As for the last two shooting assignments (see the details in the last post), hmmm. Not so good. A grade of B. And a not very enthusiastic B. She remarked that, while I’d figured out the incredibly detailed technical aspects of the assignment, my subject matter was prosaic. Which, well, yes it was, BUT. . .The assignment was so technical and so specific, it pretty much necessitated working with easily sourced and mostly stationary subjects (for the aperture assignment) and subjects who were willing to repeat their movements ad nauseum (for the motion assignment.) I thought it was a bit much to demand some sort of groundbreaking, envelope-pushing subject matter when we’re all still struggling to get aperture and shutter settings right. But, if I can indulge in sour grapes, I think my photographic interests are never going to come up to what my professor thinks is worthy subject matter.
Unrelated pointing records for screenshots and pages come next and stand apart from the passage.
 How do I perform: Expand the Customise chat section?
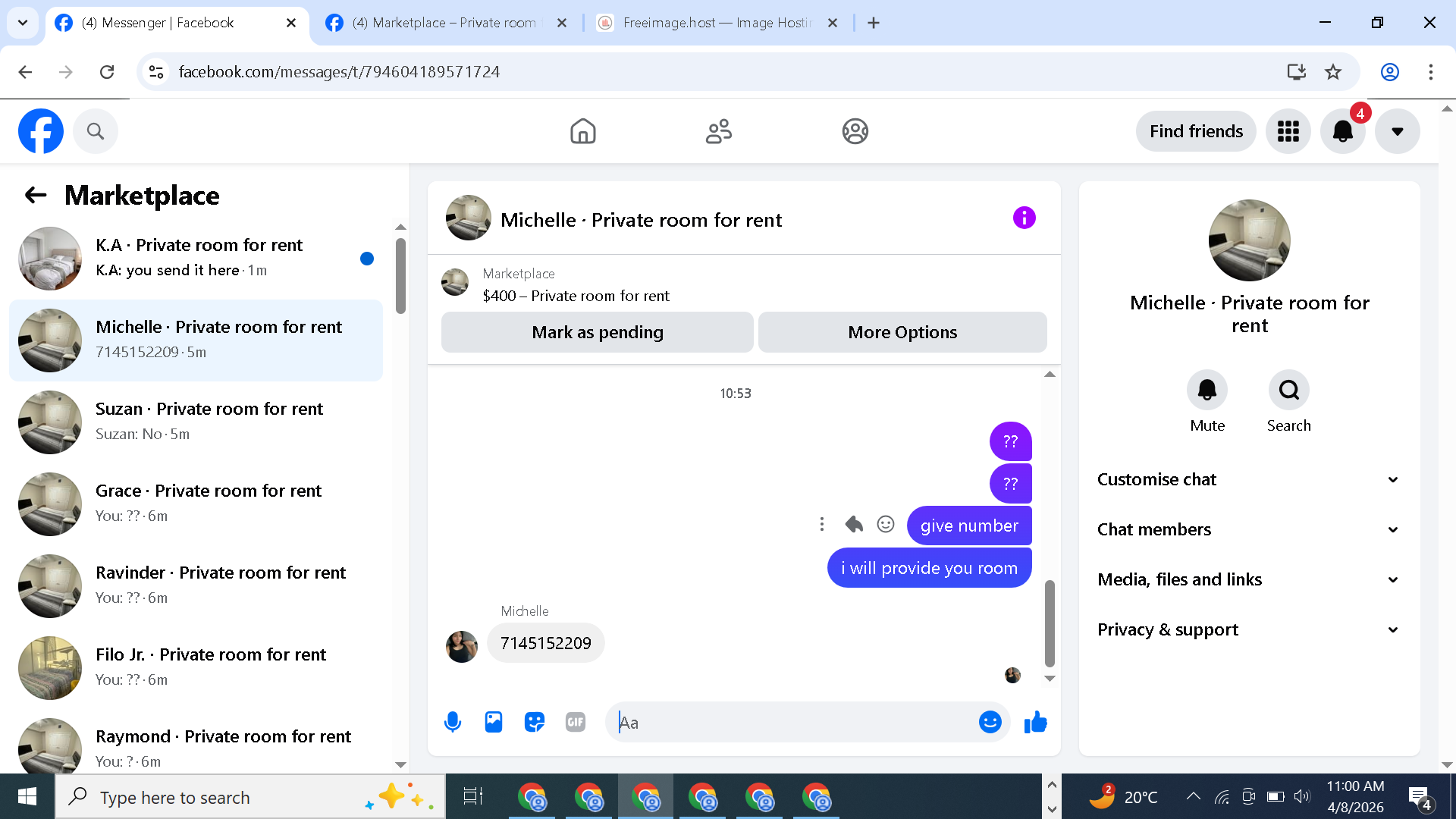coord(1249,479)
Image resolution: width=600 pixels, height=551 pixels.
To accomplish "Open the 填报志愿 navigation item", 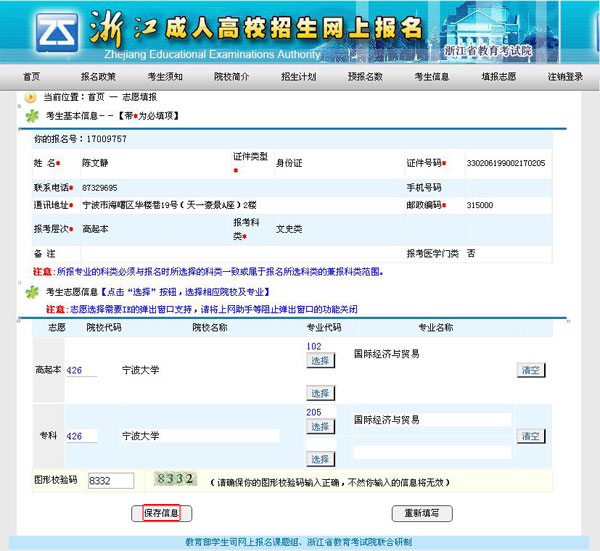I will (x=498, y=76).
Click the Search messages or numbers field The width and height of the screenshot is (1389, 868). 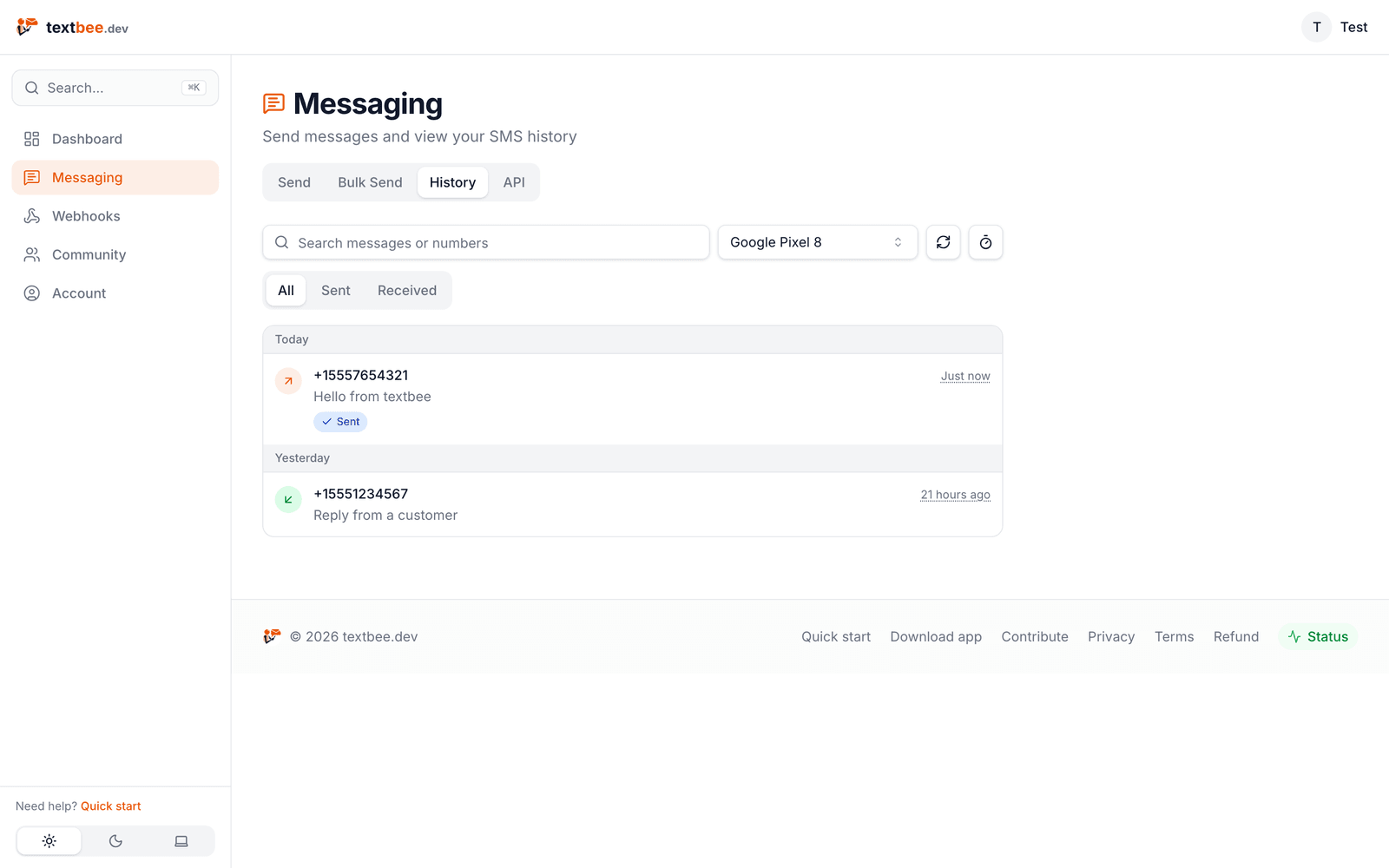pyautogui.click(x=486, y=242)
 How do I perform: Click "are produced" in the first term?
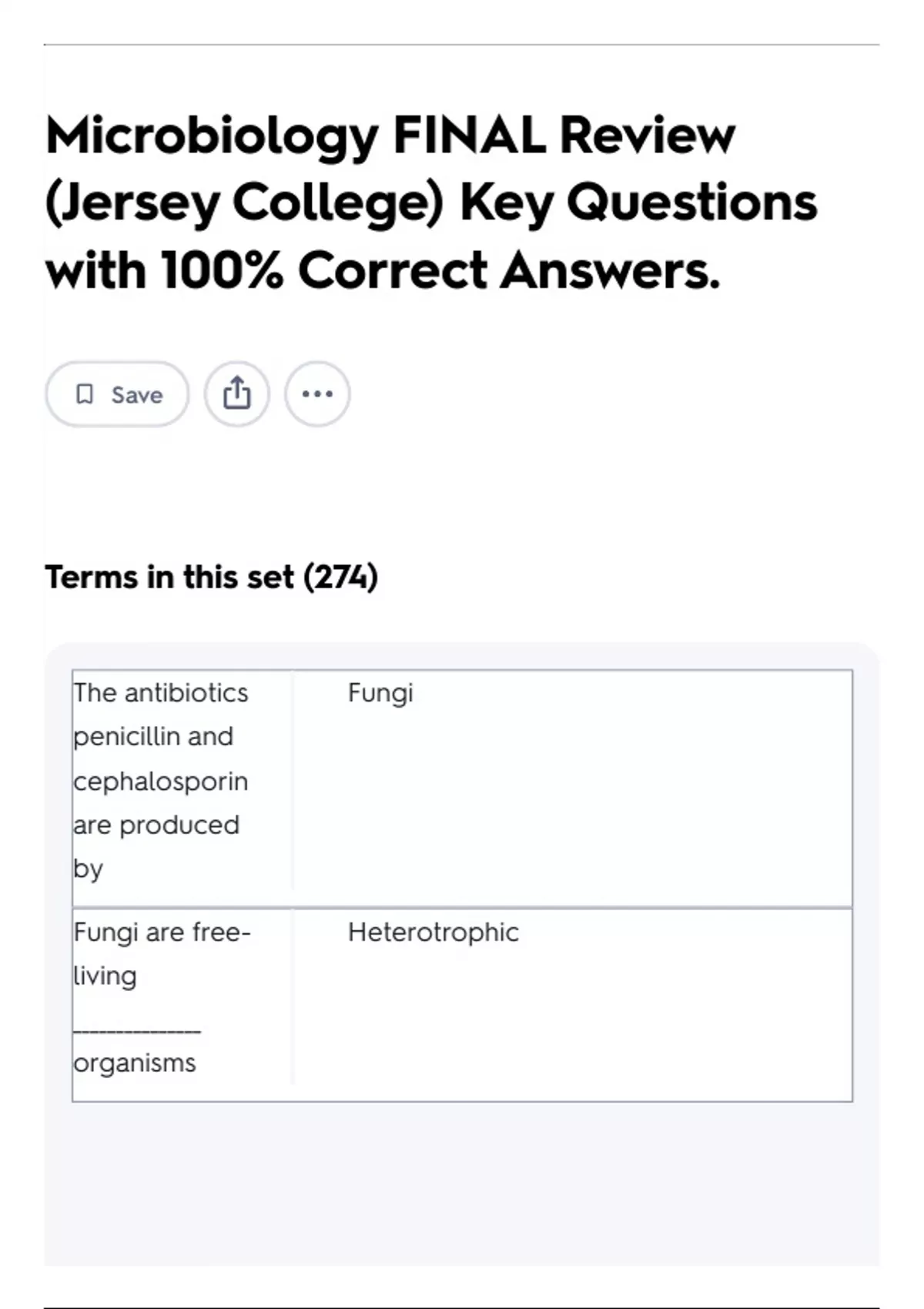pos(156,825)
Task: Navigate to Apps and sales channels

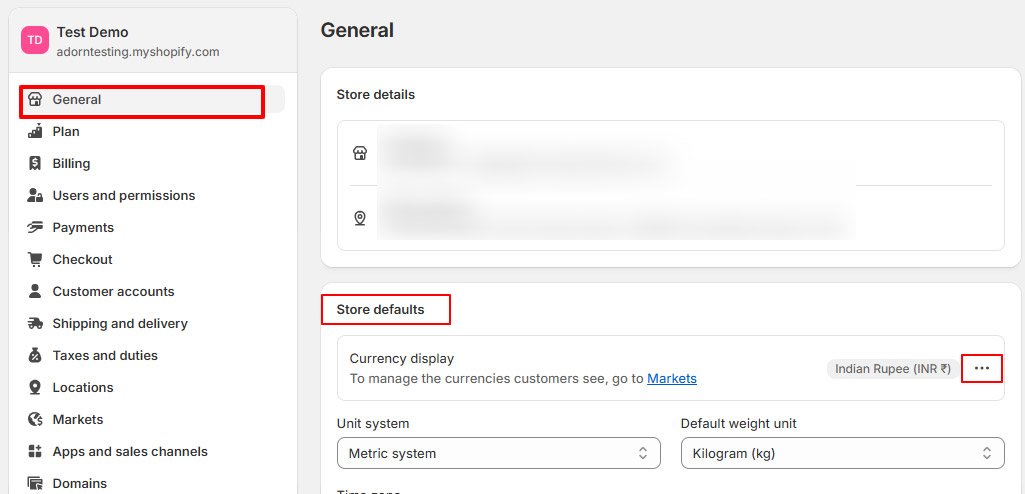Action: [130, 451]
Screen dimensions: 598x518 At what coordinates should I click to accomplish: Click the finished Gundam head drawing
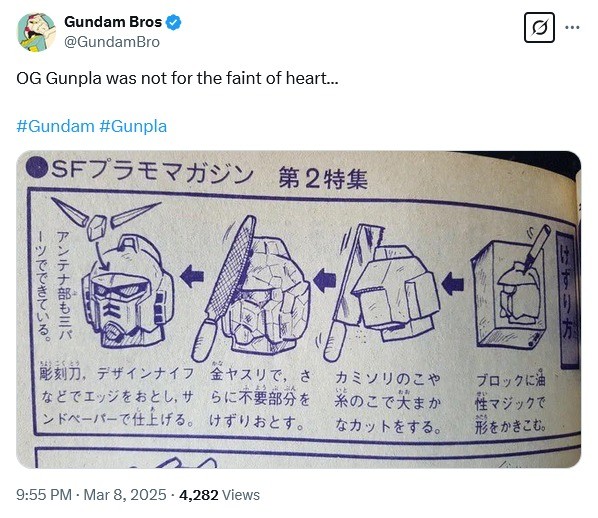128,292
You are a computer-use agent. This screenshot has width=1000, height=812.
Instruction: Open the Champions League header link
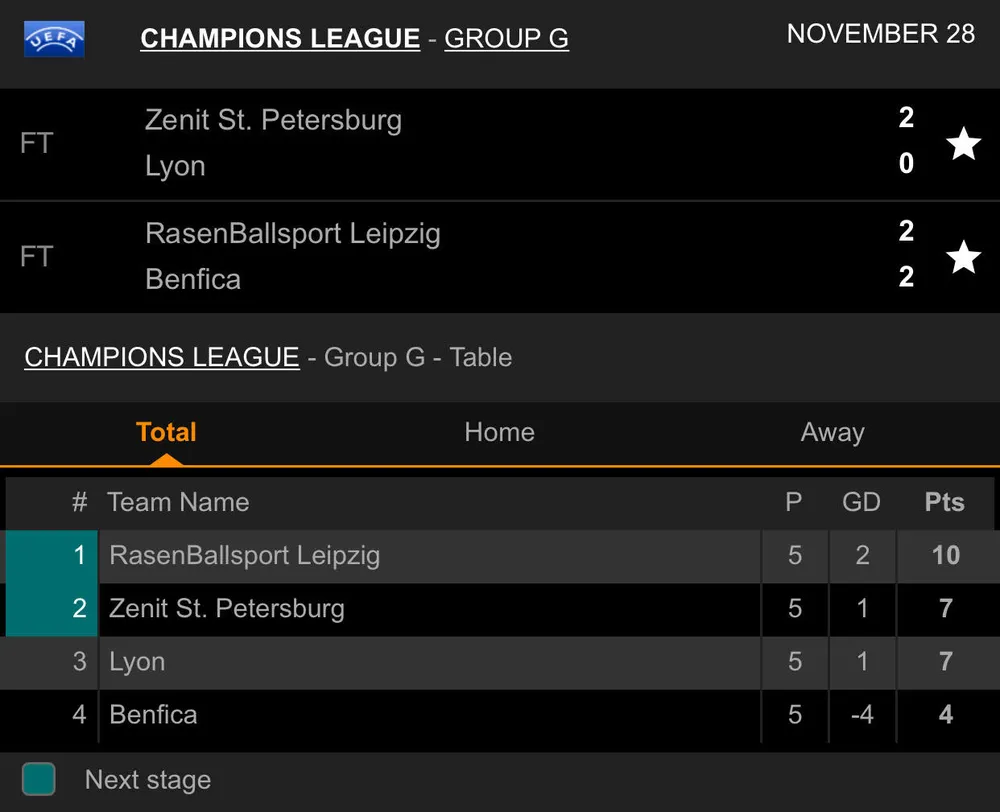point(280,39)
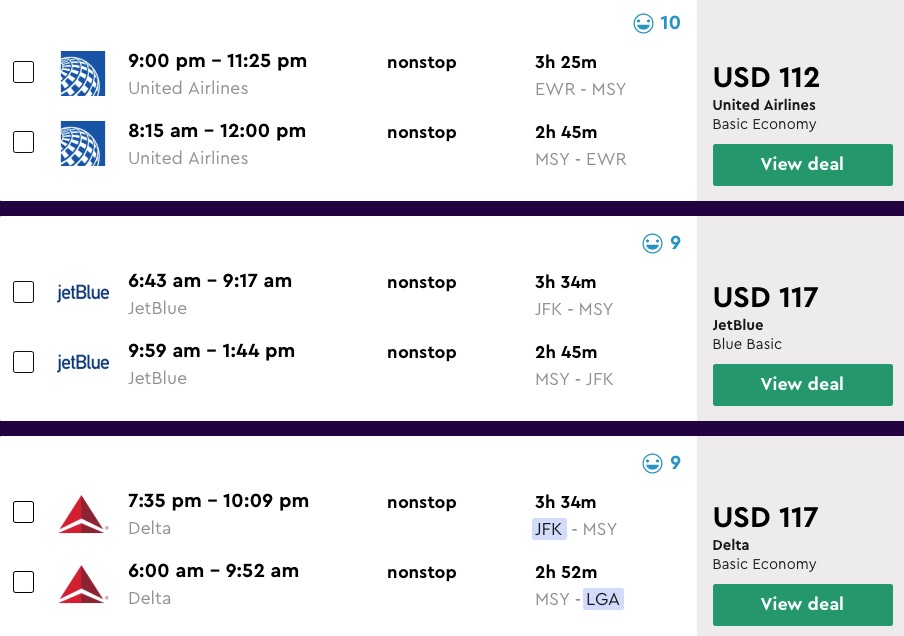This screenshot has height=636, width=904.
Task: Click the smiley rating icon showing score 10
Action: coord(644,23)
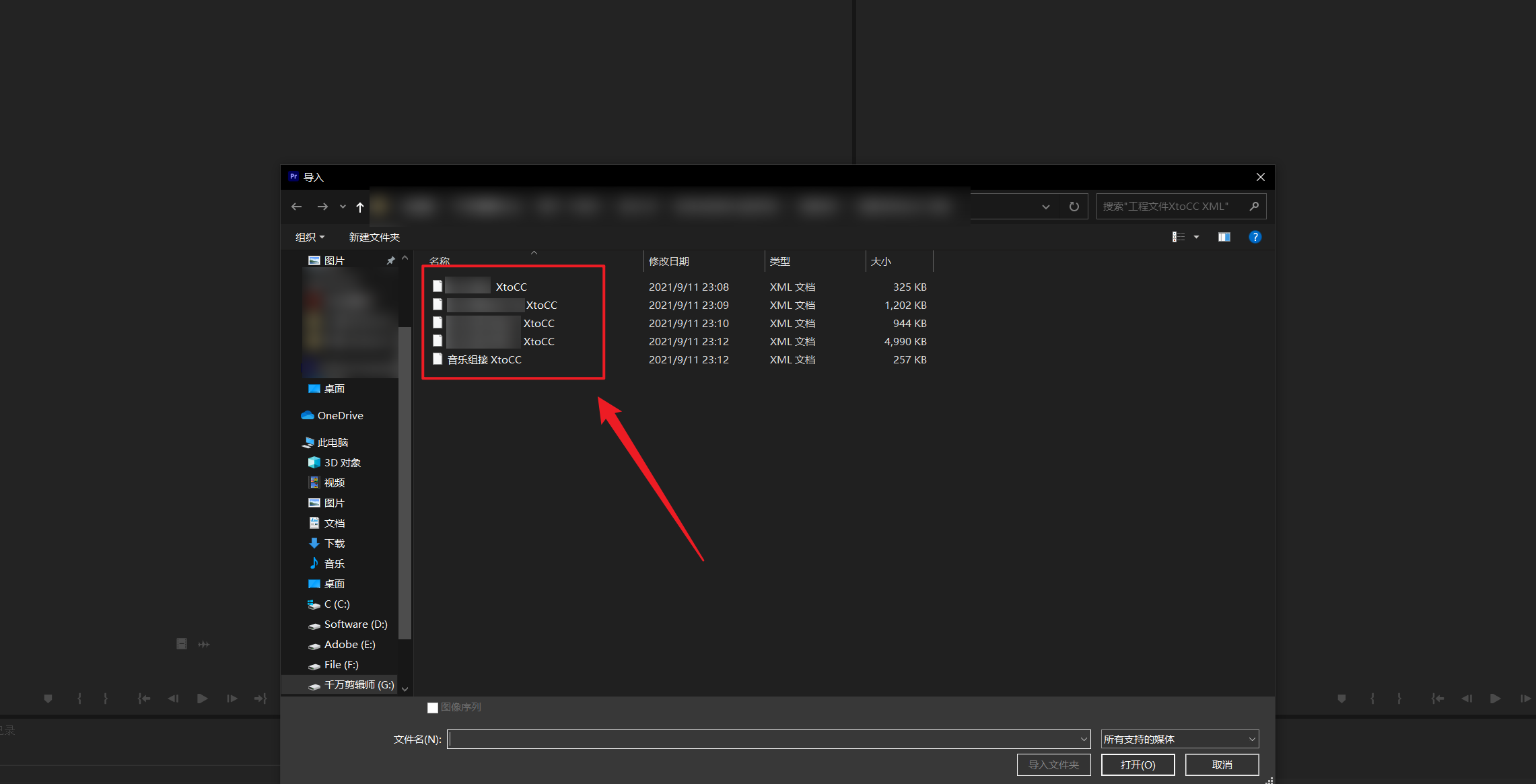Viewport: 1536px width, 784px height.
Task: Click the 打开(O) button
Action: click(1138, 764)
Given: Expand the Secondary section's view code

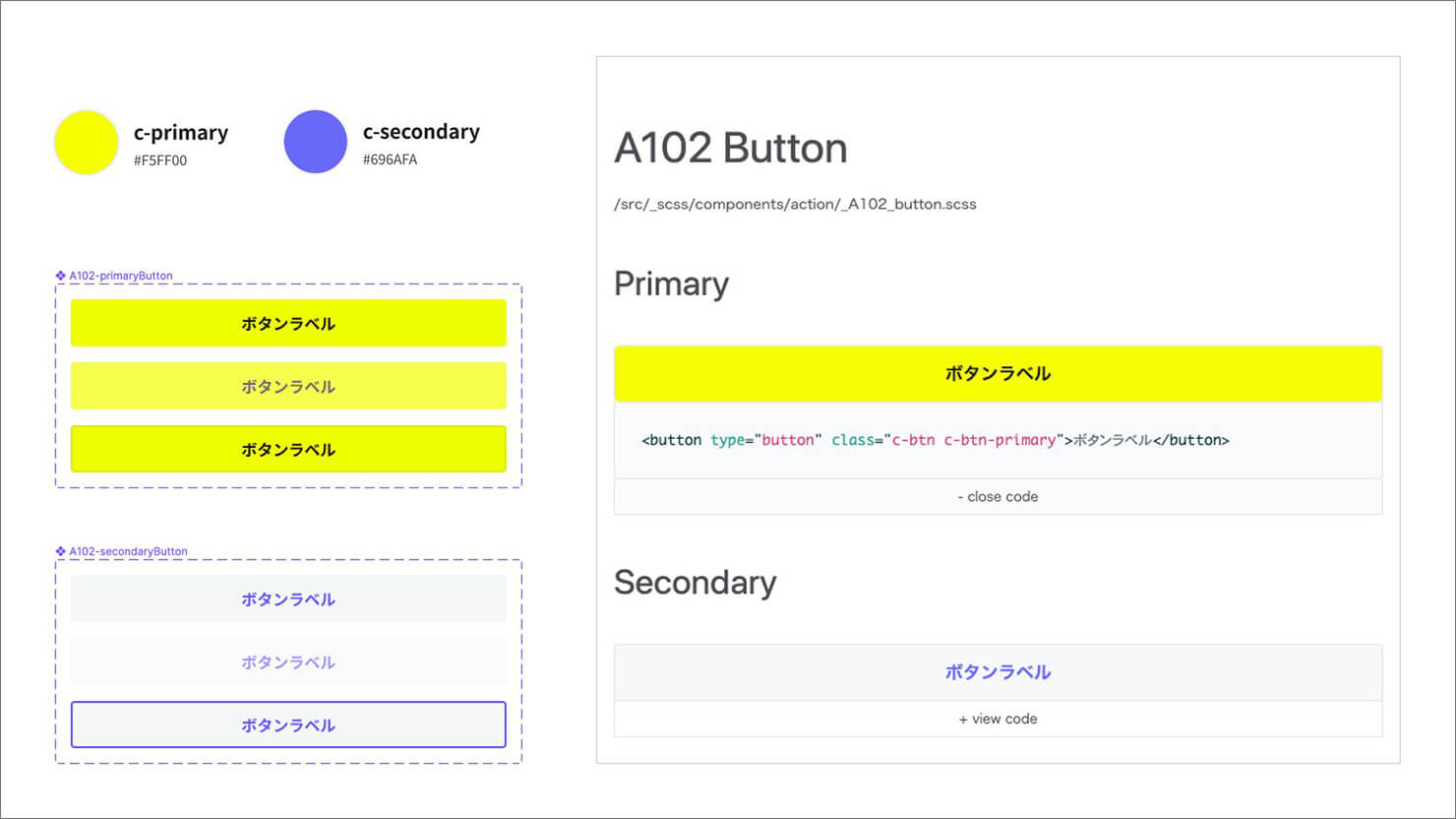Looking at the screenshot, I should 998,720.
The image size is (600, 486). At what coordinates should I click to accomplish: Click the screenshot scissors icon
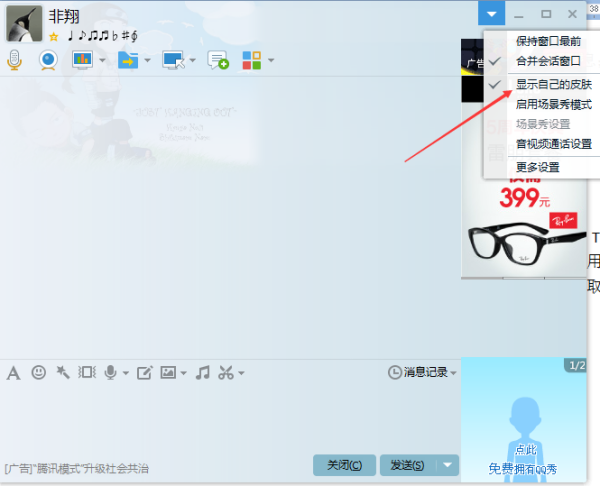point(225,372)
I should have been tipped off when, in the numerous slide shows we have in class, the professor never shows any Ansel Adams, but bombards us with the gritty urban imagery of Nan Goldin’s drug addicts, Robert Mapplethorpe’s leather men, and Diane Arbus’s freaks.

Once we’d tacked our assignment pictures to the wall and undergone a critique, it was pretty clear what she’d meant for this assignment, was not to follow the technical directions explicitly, but to create art. And she was mightily disappointed that most of the class, in a desperate attempt to master the technicalities of the assignments, had resorted to pictures of their dogs running, friends jumping and banks of flowers.

“There”, she announced, putting a Larry Clark shot of his 8 months pregnant sister shooting up heroin, “this is a fabulous picture.”

My choices now seem to be, to start haunting the seamier parts of the Tenderloin and the Mission, befriending drug addicts, street walkers and gender-benders. Or continue photographing what I’m interested in while risking a small measure of scorn.

I’ll take Door Number Two for a B-minus, please.

By the way, here’s the latest assignment, due April 10th.

FRAMING

Produce a contact sheet and 5 prints for each part of the assignment.

A) Frame a picture where the main subject is placed off-center at the key intersections according to the rule of thirds (a good explanation here.)

B) Frame pictures that are symetrical with the subject in the exact center of the frame.

C) Frame pictures so the subjects are presented asymmetrically.

Now the subject matter dilemma: Tahoe scenes or dead hookers.